March 2017-December 2019


Funded by the Australian Research Council, this research seeks to determine the functions, tasks, responsibilities and limits of military assistance in health emergencies to inform future policy and practice. The study seeks to accomplish this by investigating a series of case studies, such as:

  • the 2014-16 West African Ebola outbreak;

  • the eradication of polio in Pakistan; and

  • the control of the Zika virus in Brazil.

The study involves surveying military personnel that were involved in health emergencies, focusing on the various roles, tasks, and responsibilities they performed. In addition, surveys will also be conducted of humanitarian responders, government officials, and representatives from international organisations responsible for humanitarian assistance and disaster relief. The findings from these surveys will be augmented by interviews with senior military, humanitarian, government and international organisation officials.
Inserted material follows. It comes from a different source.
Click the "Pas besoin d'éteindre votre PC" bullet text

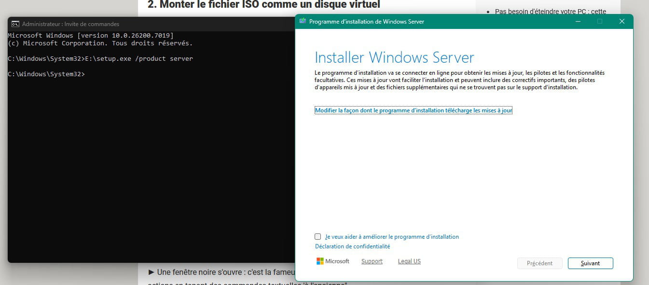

Data will then be analysed by an international expert panel comprising former and currently serving military personnel, representatives from humanitarian agencies and international organisations, and academics, to advise on policy translation and dissemination. It is intended that the evidence from this research will inform the development of new international guidelines on the utilisation of military assets during public health emergencies of international concern. The project will also consider the implications for Australia and the Australian Defence Force.

The research findings will be disseminated via peer-reviewed academic papers, a book, and a series of policy briefs.

The survey is available in English, French, Spanish, Arabic, Chinese, Hindi, Portuguese, Urdu and Thai.